Açoriano Oriental
CDU quer Estado e UE a financiar passagens aéreas mais baratas
O líder do PCP/Açores e candidato a deputado nas eleições regionais de domingo, Aníbal Pires, exigiu quarta-feira que o Estado e a União Europeia (UE) financie passagens aéreas mais baratas para os açorianos.
CDU quer Estado e UE a financiar passagens aéreas mais baratas

Autor: Lusa/AO online

Numa declaração aos jornalistas no aeroporto João Paulo II, em Ponta Delgada, num âmbito de uma ação de campanha eleitoral para as eleições regionais, o dirigente comunista lembrou que um açoriano paga 300 euros para chegar à capital do país, valor muito superior ao que paga “um minhoto, um algarvio ou um transmontano”.
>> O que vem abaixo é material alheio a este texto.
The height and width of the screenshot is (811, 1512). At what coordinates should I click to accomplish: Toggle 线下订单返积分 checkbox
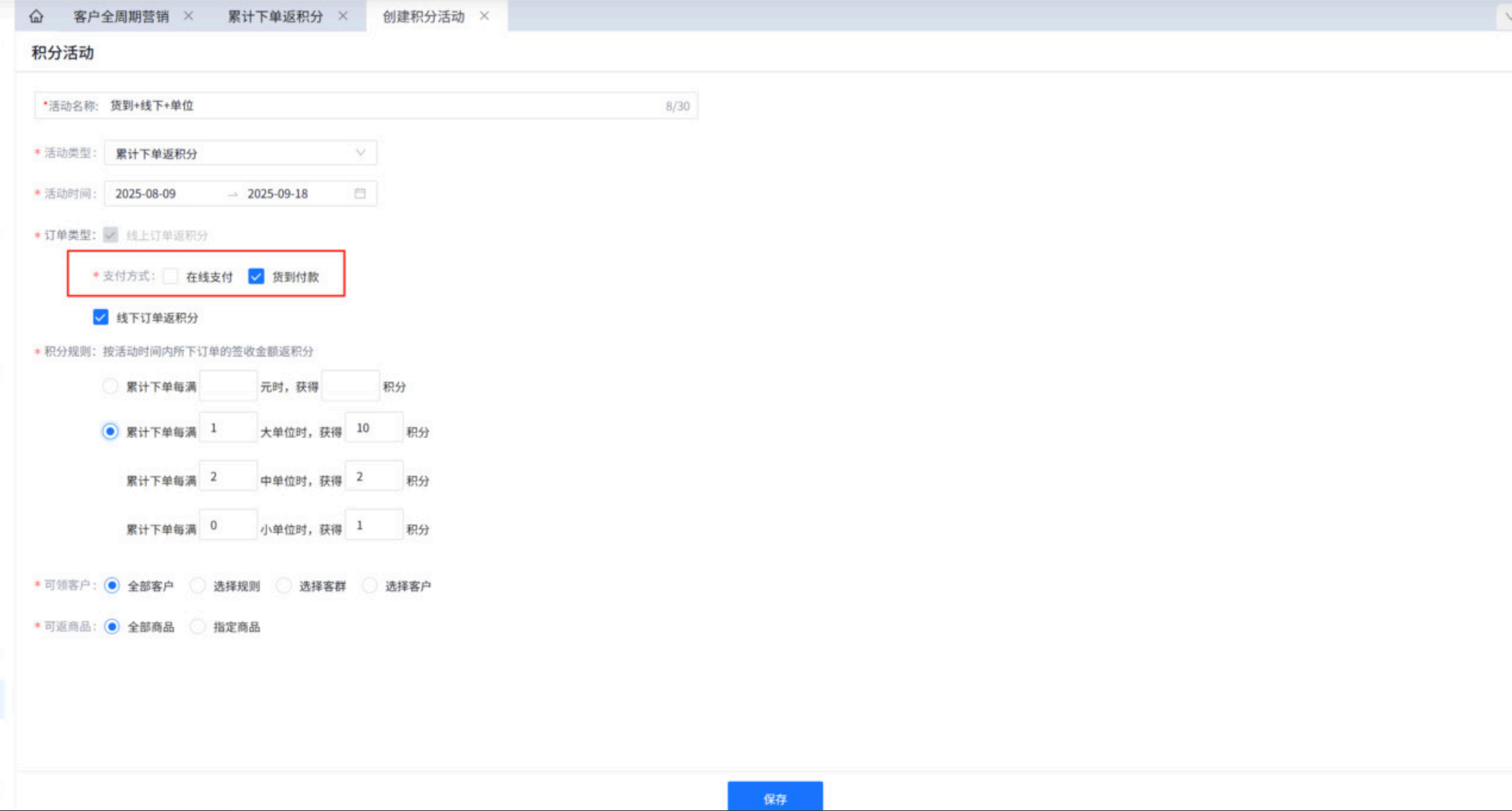101,317
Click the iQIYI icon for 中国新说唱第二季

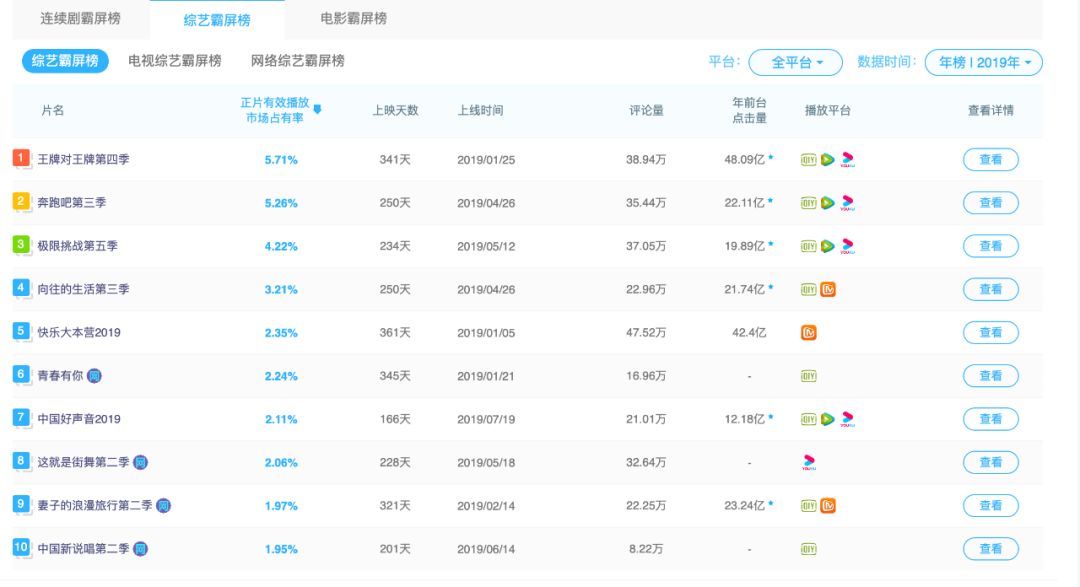coord(809,549)
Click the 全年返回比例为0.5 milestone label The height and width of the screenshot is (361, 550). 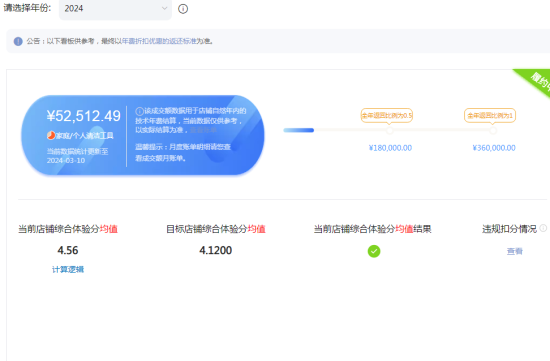click(x=387, y=115)
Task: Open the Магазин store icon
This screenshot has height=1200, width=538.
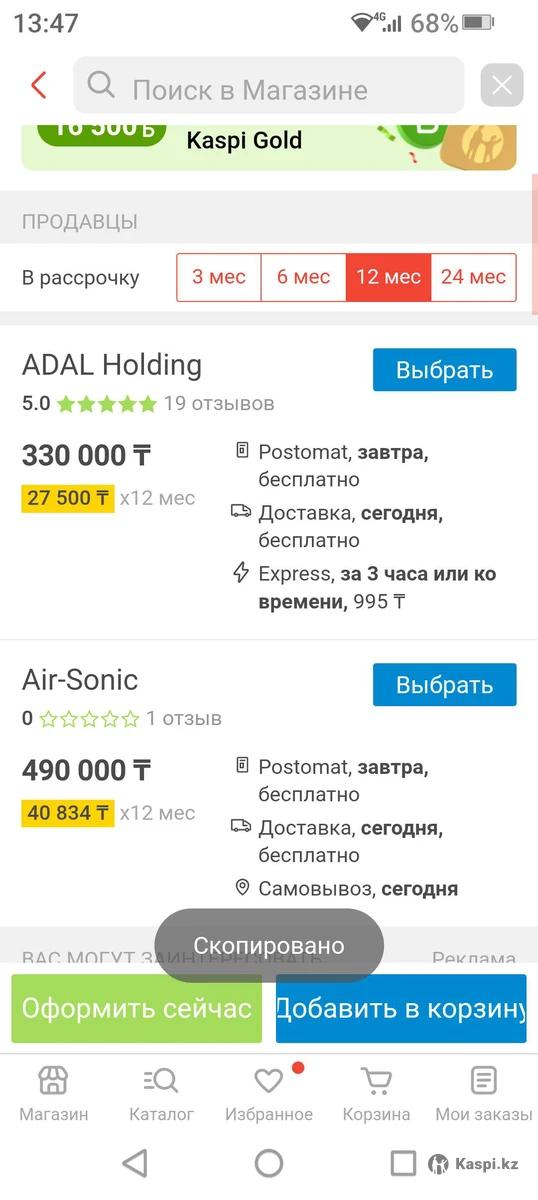Action: tap(53, 1080)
“Nós temos o mesmo direito à mobilidade e ao não isolamento que qualquer cidadão português”, frisou Aníbal Pires, acrescentando que este “não é um problema exclusivamente da região, é um problema nacional e diria mesmo, um problema europeu”.

Para o líder dos comunistas açorianos, a redução do custo das tarifas aéreas entre os Açores e o Continente deve ser assegurada através do “aprofundamento da condição de ultraperiferia”.

No seu entender, o Estado, em conjunto com os Açores, deve encontrar junto da UE “soluções para a redução das tarifas aéreas”, porque o custo das passagens “continua a ser um constrangimento ao desenvolvimento da economia regional”, além de ser “profundamente injusto” para os açorianos.

Questionado pelos jornalistas sobre que valor consideraria justo para o custo de uma passagem aérea entre os Açores e o Continente, Aníbal Pires recusou-se a dizê-lo, por entender que isso “é tratar a questão de forma pouco séria”.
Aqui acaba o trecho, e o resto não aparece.